Thursday, September 21, 2017

EARTHQUAKE/HURRICANE/TEARS

poor georgie’s almanack: 




Tears streamed down my cheeks as I stood in the bare-bones pediatrics unit of a partially refurbished neighborhood hospital in Mexico City. The massive, violent 1985 earthquake had devastated the building, the staff, and the people they serviced.

Mexico City’s mayor had organized a day of appreciation for the Pan American Development Foundation’s (PADF) board of directors to honor our help in making the hospital and the city whole again. We actually did a lot. having a plane load of supplies on the ground just hours after the quake. Its cargo included high-powered saws that cut through concrete and other debris. The saws were crucial to rescuing trapped survivors.

Having tools like high powered saws stored in our warehouse and the ability to get a company to donate a plane to deliver them on a moment’s notice, were the kinds of big-picture stuff we annually did across the Caribbean and Latin America.

For years as a board member it was important, but abstract … until I experienced it.

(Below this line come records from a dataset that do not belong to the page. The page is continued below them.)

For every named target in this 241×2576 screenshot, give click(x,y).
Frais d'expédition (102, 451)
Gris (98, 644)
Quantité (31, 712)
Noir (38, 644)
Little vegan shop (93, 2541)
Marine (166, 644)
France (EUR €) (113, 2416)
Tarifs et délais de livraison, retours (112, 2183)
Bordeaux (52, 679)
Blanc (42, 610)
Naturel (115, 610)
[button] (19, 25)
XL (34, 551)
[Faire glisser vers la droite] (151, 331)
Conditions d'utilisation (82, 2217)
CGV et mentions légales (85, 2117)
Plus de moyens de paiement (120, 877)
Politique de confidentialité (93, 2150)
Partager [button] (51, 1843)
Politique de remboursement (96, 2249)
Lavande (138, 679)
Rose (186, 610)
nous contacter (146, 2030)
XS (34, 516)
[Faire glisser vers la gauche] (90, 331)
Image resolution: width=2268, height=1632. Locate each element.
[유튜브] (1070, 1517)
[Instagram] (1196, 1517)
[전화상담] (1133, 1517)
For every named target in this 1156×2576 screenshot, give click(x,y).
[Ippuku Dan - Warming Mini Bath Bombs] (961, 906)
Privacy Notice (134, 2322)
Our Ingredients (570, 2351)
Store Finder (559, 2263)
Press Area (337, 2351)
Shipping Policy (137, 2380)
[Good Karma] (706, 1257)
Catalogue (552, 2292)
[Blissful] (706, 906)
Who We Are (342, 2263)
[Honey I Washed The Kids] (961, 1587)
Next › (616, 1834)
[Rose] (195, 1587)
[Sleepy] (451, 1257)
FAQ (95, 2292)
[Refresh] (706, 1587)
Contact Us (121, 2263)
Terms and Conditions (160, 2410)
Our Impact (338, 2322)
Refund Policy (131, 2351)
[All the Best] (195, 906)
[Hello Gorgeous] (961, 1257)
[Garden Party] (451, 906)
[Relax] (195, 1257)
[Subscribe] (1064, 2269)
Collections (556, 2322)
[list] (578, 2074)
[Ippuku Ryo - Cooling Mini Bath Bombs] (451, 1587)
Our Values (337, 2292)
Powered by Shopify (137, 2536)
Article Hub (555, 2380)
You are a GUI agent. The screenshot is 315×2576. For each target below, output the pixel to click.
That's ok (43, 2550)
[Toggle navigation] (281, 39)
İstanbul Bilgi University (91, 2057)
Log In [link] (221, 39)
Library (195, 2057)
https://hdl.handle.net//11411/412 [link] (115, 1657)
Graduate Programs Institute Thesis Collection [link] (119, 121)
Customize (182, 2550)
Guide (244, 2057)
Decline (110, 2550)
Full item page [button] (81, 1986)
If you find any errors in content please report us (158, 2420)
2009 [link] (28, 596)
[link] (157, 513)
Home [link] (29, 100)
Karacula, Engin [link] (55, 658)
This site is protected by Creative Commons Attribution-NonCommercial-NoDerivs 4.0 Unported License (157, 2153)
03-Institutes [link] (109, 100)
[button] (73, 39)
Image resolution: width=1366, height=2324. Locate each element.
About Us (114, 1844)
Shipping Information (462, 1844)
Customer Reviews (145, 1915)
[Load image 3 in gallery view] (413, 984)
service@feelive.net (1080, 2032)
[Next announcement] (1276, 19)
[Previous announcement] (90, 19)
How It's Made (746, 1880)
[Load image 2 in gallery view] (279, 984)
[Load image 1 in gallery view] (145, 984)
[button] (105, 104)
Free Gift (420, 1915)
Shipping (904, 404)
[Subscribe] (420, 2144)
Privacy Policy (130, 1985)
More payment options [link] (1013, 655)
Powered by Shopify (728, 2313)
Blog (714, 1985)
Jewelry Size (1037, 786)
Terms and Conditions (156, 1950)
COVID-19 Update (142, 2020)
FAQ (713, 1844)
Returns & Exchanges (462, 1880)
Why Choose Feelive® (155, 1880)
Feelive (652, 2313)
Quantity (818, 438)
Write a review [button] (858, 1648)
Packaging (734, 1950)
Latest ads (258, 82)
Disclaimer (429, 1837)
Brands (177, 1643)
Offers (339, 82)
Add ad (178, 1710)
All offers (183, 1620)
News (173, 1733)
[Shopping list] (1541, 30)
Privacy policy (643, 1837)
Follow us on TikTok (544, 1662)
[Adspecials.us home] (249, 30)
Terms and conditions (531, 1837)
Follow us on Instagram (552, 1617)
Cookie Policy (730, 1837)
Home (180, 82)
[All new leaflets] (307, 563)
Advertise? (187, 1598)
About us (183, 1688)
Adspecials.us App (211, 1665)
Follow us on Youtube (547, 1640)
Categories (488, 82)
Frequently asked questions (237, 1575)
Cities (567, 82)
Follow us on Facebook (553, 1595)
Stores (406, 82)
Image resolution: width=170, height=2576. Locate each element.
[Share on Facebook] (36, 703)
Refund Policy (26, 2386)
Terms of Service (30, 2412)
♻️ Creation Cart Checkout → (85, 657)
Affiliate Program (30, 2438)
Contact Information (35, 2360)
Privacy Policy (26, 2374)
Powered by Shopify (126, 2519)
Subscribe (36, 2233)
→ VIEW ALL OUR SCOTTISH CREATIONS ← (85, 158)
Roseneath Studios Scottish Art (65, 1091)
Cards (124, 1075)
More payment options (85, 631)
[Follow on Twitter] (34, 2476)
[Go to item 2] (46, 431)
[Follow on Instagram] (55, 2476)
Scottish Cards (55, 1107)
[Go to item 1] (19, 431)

The salty tears in that little pediatrics unit were matched by a couple of nurses, also in tears. They were showing us how the most rudimentary medical instruments we had provided, along with the mechanisms to boil the water used to sterilize the instruments, were simple, but life saving.

Yet, while the power saws in downtown Mexico City were freeing people on TV, the boiling water in the pediatrics unit was saving even more lives.
It was a monumental lesson that big can be boastful but small is more likely to be beautiful.

You can help put into the right hands something as simple as a sterilized scalpel and metal tray, or sophisticated construction equipment, or a hidden program to help kids messed-up by an earthquake in Latin America or a hurricane in the Caribbean. You will be as worthy as Bill and Linda Gates and Warren Buffett. (Who really are worth-y.)